The current trial was a single-arm phase II study stratified by meningioma grade per the traditional WHO classification.[3] Outcomes of Grade II and III patients were in addition analyzed separately for descriptive purposes. The study results suggest BEV is an active agent and should be considered for use in patients with refractory meningiomas. The current study prospectively confirms the benefit of BEV relative to other targeted and chemotherapeutic agents that have been utilized to date. The study also demonstrated that while PFS can be prolonged, this benefit occurs with radiographic stable disease given that objective radiographic response is rare.

Limitations of this study include a relatively small sample size and variability in both meningioma tumor grade and previous therapies completed. These prior treatments included partial or complete surgical resection (41 patients), RS (24 patients), external beam radiotherapy (28 patients), and chemotherapy (14 patients). Nonetheless, this trial includes a larger study population than most prior published trials. Furthermore, the trial utilized a single unblinded treatment arm without a control group. However, as there is no standard therapy, designing such a trial is challenging to execute. Meningiomas also have a variable growth rate, making it difficult to measure treatment effect with consistency. This is particularly relevant in that eligibility criteria required evidence of radiographic progression prior to entering the study, though no firm definition regarding pre-BEV treatment progression was included. More recently and to ensure homogeneity of patients upon study entry, criteria for pretreatment disease progression have been suggested.[29] As this study was planned and opened before these criteria were published, a specific rate of growth pre-study registration was not captured. Furthermore, as radiographic assessment indicated primarily stable disease, a trial design assessing the duration of stable disease with BEV treatment could potentially better define the role of BEV in treating recurrent meningioma. Lastly, response assessment utilized the Macdonald criteria and not the revised RANO criteria, and therefore fluid-attenuated inversion recovery (FLAIR) changes in MRI tumor size were not considered as radiographic endpoints—though likely this is a minor issue with meningiomas.[30] Further, as objective radiographic responses were rare, pseudoresponse—wherein a decrease in contrast enhancement occurs without an objective change in overall tumor volume, often seen with anti-angiogenic agents—did not confound the current study results.
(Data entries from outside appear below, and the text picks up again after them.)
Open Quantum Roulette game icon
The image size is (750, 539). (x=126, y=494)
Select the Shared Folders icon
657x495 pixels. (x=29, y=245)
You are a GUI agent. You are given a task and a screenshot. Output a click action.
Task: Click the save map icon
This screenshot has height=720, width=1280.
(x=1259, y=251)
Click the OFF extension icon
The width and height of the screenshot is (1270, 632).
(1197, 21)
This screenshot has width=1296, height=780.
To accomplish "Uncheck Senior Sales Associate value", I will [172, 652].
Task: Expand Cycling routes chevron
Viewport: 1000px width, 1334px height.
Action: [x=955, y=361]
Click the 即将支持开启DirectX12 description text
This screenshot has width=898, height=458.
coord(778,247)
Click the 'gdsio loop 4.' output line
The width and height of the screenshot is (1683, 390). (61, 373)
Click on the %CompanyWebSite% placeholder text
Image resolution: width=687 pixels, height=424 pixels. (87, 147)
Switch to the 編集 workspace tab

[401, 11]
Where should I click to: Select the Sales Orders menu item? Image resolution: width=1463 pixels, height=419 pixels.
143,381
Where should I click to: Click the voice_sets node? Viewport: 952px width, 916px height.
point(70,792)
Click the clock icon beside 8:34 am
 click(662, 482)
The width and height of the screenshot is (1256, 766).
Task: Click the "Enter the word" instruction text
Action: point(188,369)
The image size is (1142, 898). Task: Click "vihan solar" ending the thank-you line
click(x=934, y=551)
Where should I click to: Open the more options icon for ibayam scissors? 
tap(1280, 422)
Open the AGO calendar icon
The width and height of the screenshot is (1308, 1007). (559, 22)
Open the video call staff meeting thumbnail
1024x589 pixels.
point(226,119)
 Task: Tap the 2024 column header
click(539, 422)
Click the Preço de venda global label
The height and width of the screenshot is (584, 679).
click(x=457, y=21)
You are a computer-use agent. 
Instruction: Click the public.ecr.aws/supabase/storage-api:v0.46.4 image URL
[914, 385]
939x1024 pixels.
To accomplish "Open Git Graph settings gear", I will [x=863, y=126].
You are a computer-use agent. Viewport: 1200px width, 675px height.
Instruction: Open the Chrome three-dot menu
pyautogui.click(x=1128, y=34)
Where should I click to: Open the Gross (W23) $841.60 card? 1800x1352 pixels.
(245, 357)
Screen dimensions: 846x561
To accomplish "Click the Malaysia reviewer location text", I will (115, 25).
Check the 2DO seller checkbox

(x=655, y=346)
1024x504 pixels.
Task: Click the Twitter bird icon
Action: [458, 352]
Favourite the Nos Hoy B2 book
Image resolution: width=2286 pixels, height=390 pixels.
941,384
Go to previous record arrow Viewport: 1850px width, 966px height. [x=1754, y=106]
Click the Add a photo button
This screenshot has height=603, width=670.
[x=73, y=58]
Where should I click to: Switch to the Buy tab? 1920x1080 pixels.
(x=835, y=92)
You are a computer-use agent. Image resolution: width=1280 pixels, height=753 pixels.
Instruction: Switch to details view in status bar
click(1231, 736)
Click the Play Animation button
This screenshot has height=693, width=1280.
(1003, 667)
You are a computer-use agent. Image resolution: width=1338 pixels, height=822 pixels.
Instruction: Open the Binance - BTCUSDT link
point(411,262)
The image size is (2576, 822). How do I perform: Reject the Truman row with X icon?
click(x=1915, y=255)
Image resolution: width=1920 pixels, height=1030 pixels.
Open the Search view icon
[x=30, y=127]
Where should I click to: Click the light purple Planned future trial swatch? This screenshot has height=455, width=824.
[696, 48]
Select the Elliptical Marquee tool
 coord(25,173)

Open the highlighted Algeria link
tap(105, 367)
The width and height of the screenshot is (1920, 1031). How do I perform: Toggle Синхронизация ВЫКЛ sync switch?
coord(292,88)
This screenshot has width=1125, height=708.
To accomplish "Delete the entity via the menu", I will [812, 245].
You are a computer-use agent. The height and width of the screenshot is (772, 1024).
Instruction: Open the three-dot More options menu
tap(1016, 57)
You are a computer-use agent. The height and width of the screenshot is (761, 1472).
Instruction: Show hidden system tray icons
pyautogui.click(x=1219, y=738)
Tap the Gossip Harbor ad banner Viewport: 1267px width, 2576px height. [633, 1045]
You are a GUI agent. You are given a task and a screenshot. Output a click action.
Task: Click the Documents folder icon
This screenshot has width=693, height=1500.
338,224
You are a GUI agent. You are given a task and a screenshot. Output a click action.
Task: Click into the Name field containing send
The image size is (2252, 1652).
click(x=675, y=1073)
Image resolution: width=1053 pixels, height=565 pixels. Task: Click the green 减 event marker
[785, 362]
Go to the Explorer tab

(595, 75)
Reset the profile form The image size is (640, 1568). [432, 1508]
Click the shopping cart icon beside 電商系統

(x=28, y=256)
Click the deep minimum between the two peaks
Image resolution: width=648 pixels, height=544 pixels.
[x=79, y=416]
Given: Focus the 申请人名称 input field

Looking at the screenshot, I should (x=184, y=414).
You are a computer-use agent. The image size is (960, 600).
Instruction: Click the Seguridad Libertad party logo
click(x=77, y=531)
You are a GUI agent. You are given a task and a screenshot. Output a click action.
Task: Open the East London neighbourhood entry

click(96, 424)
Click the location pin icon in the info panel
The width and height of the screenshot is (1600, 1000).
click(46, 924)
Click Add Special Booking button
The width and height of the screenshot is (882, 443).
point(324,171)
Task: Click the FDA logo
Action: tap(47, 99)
In conclusion, despite the study limitations discussed, BEV appears to result in prolonged stability for patients with recurrent and treatment-refractory meningiomas. Once surgical and RT options have been trialed, BEV may be considered as a potential next-line therapy. A larger clinical trial should also be considered to further investigate the efficacy of BEV.